* Problem statement
From the listing, collect all lines containing the word "Given".

==========

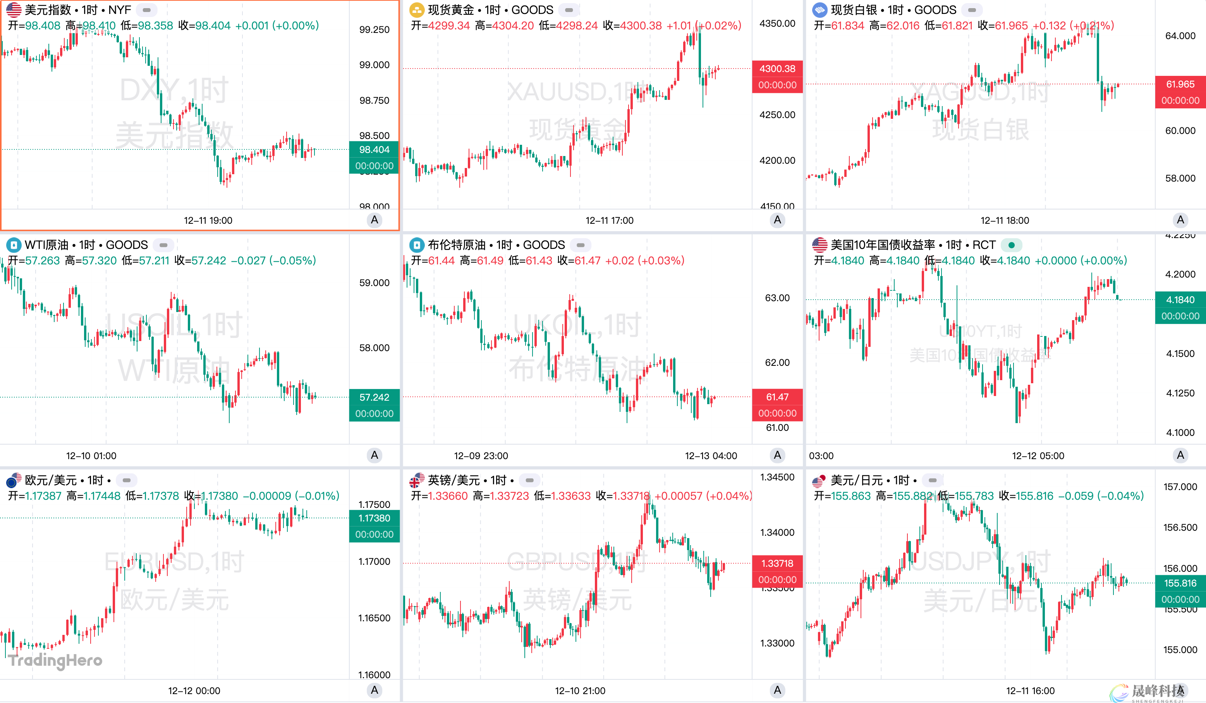Screen dimensions: 1206x703
Task: Toggle the green dot pill next to RCT
Action: click(1011, 245)
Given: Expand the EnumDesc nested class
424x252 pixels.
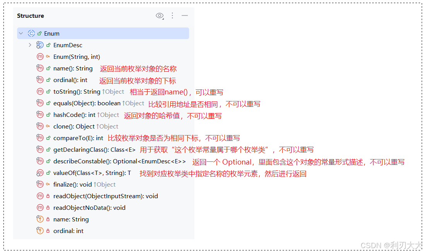Looking at the screenshot, I should tap(30, 45).
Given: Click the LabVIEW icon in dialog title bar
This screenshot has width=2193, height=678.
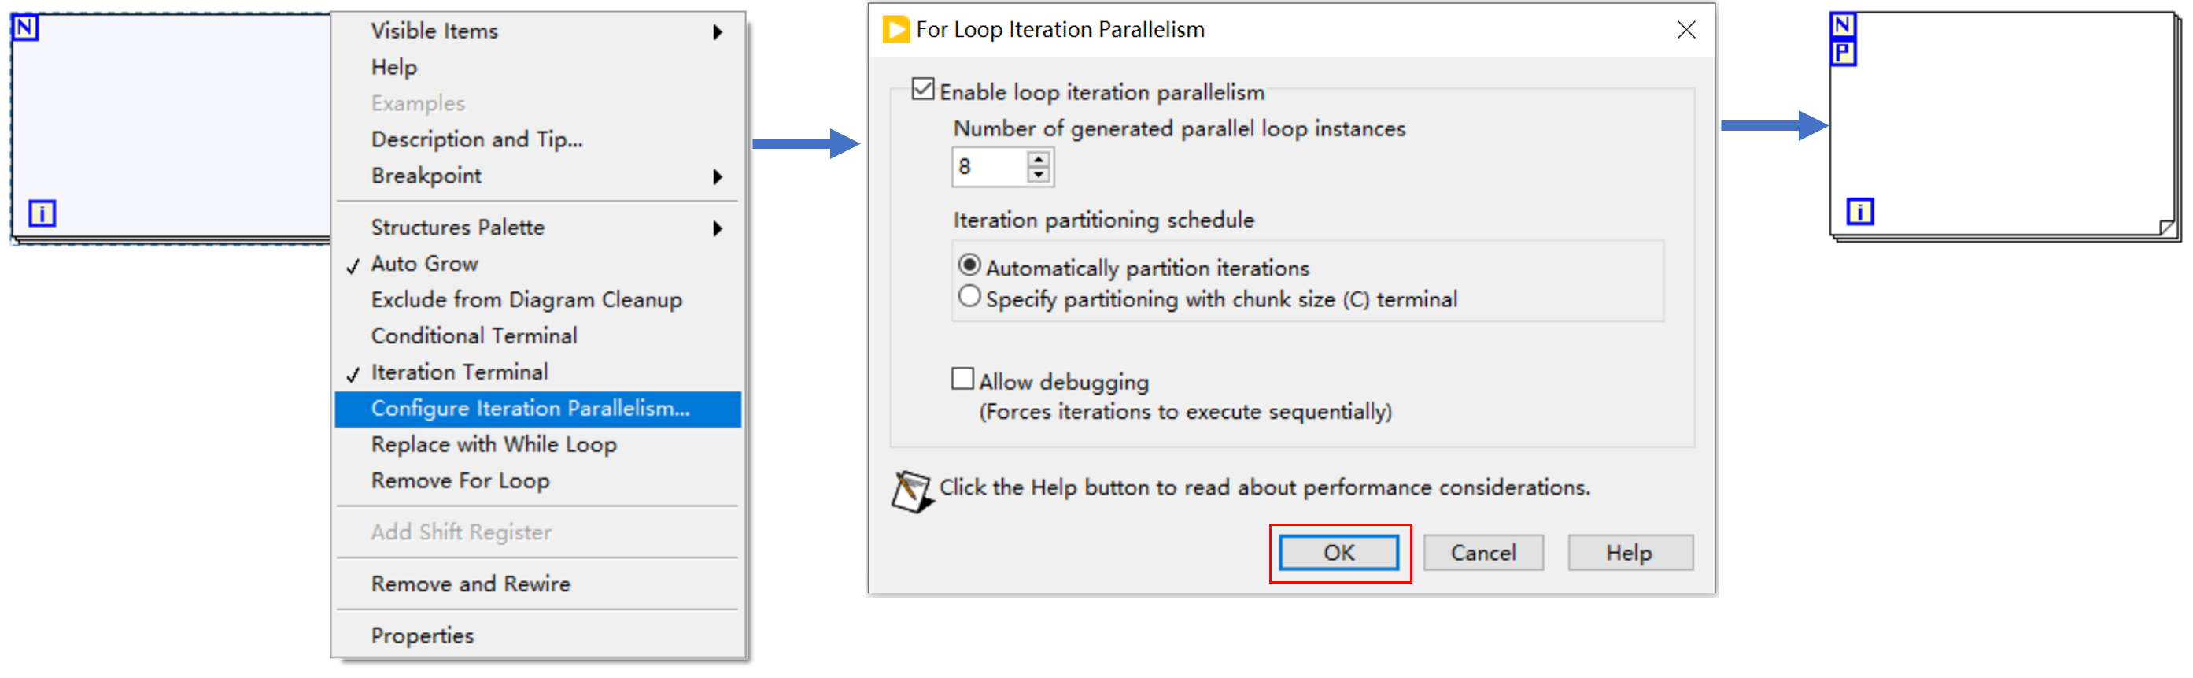Looking at the screenshot, I should (896, 28).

==========

* Solution to this task
Given: Expand the EnumDesc nested class
Given: Click the LabVIEW icon in dialog title bar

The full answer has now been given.